● Instructions for the task
Copy out the material below, switching each occurrence of "icon" to "button" and changing nothing else. Leave the pictures out of the copy.
—————
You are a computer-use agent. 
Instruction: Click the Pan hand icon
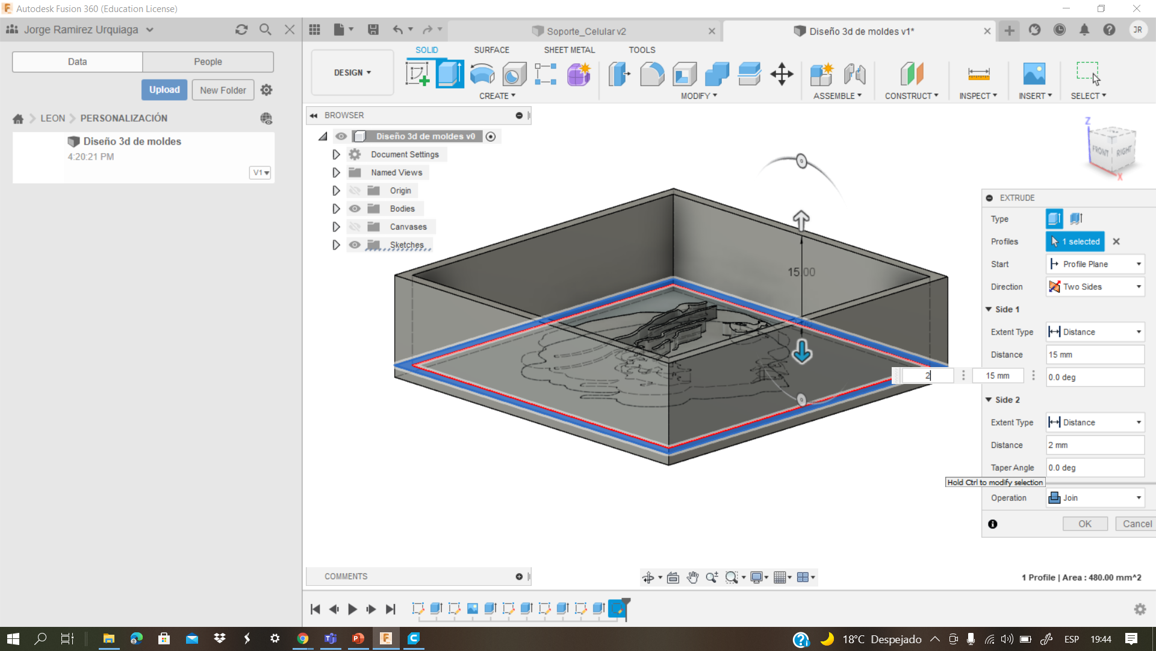point(692,577)
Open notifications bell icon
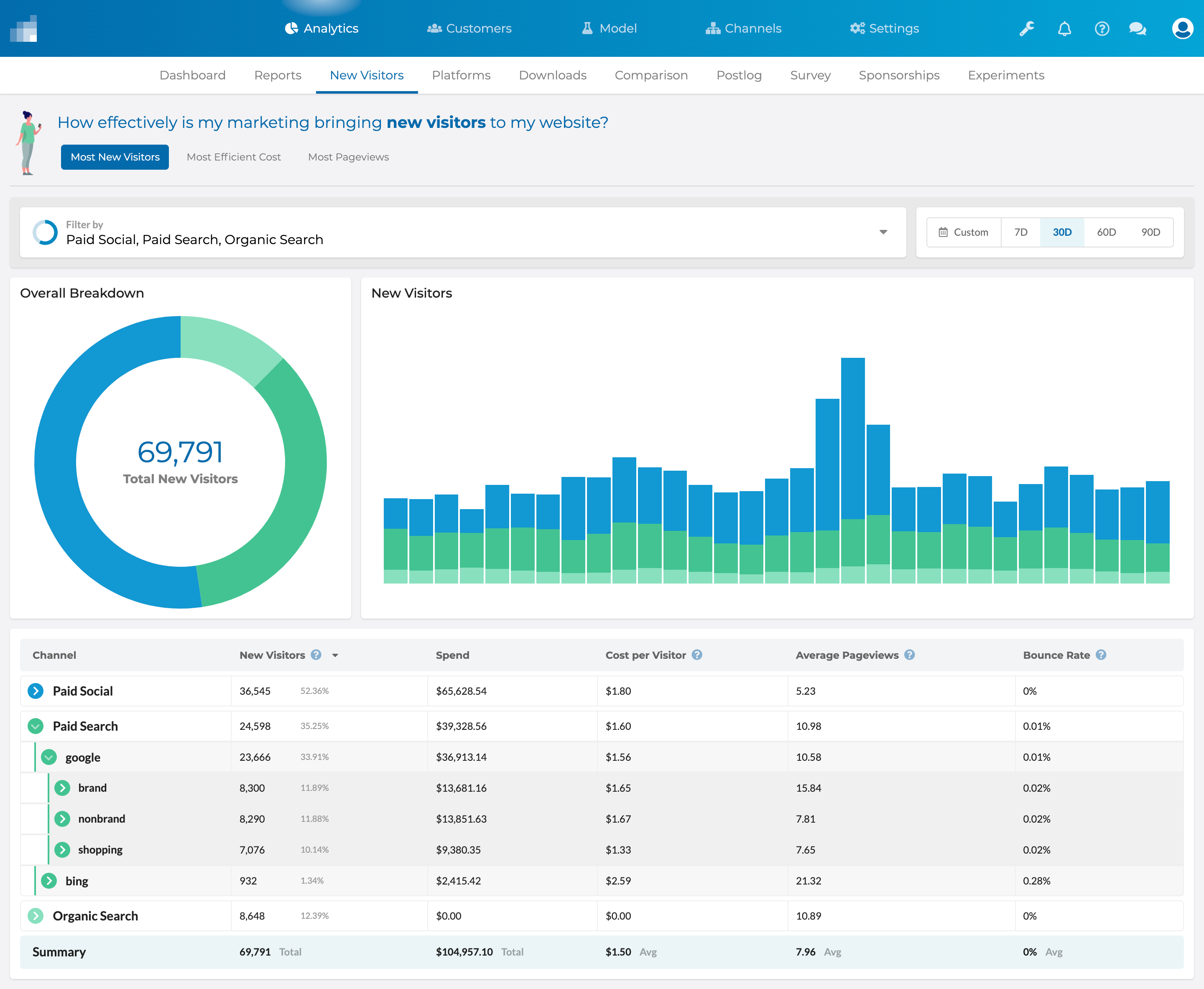The width and height of the screenshot is (1204, 989). pos(1064,28)
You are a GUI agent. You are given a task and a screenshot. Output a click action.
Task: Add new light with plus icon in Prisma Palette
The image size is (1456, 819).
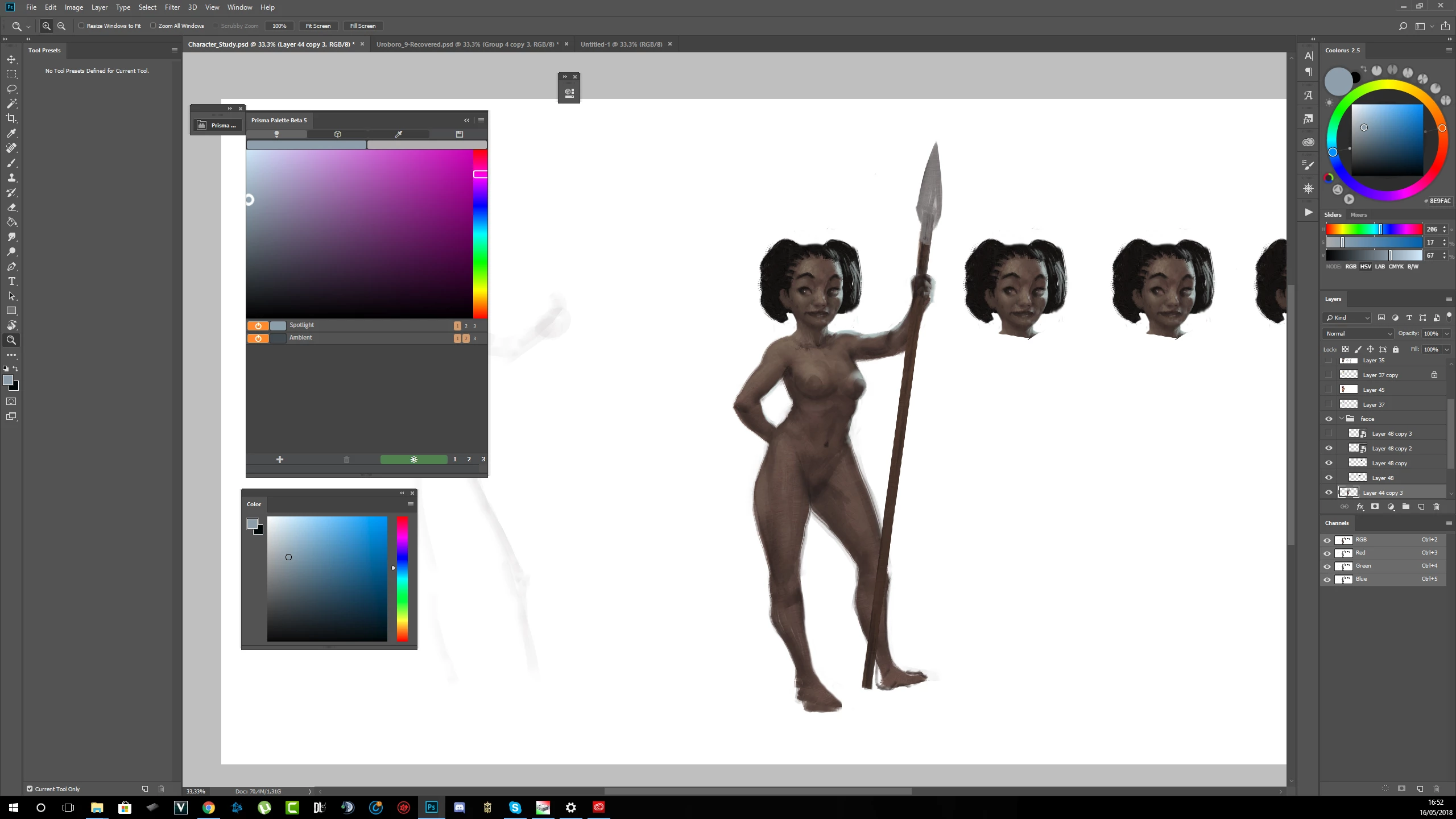[x=279, y=460]

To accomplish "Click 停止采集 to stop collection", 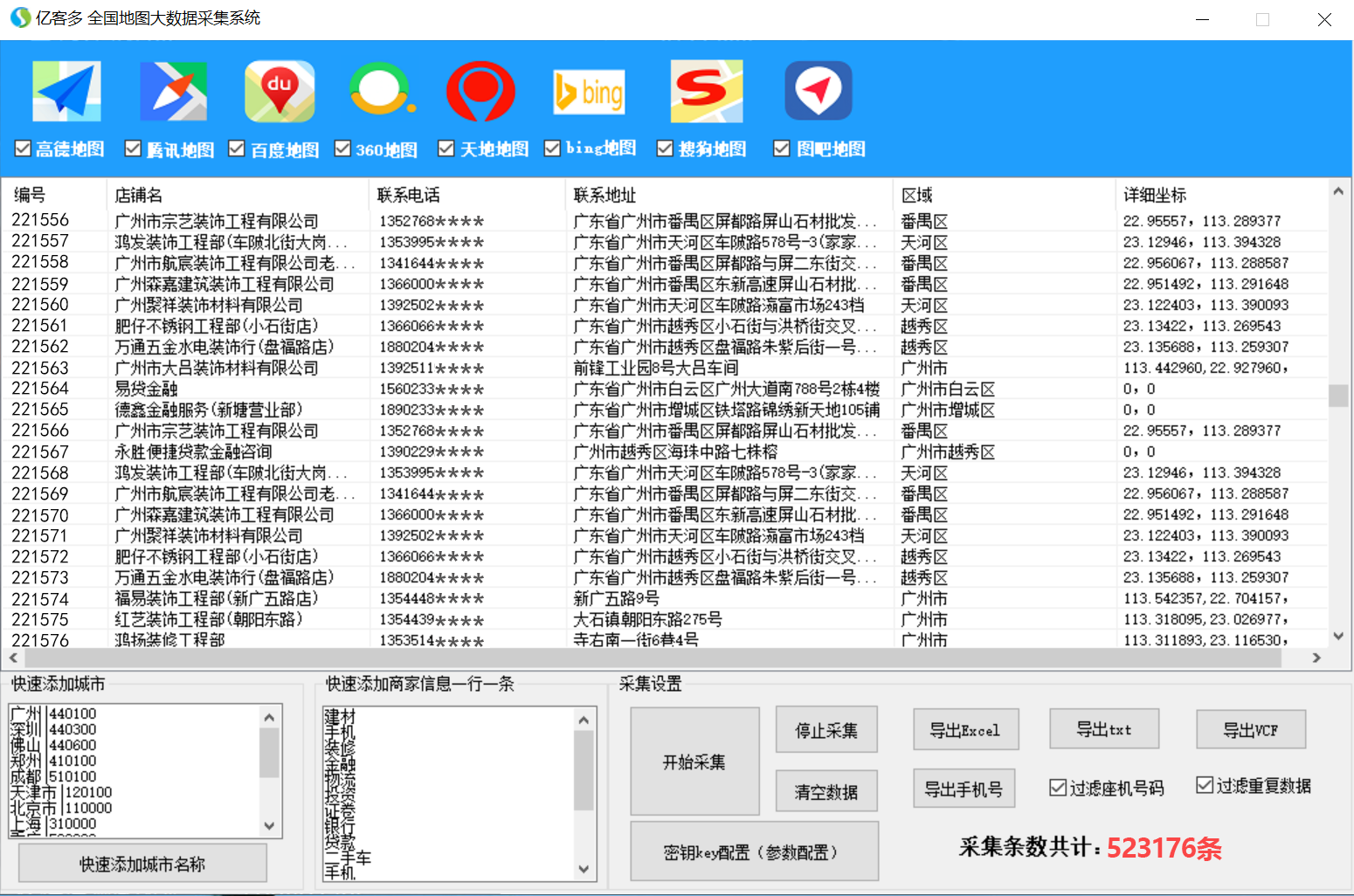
—————
● Response for this exercise
You are a computer-use agent. 
Instruction: Click the Pan hand button
point(692,577)
Open notifications bell button
The width and height of the screenshot is (1204, 989). pos(1064,28)
You are a GUI agent. You are given a task and a screenshot. Output a click action.
Task: Add new light with plus button in Prisma Palette
The image size is (1456, 819).
[x=279, y=460]

To accomplish "Click 停止采集 to stop collection", 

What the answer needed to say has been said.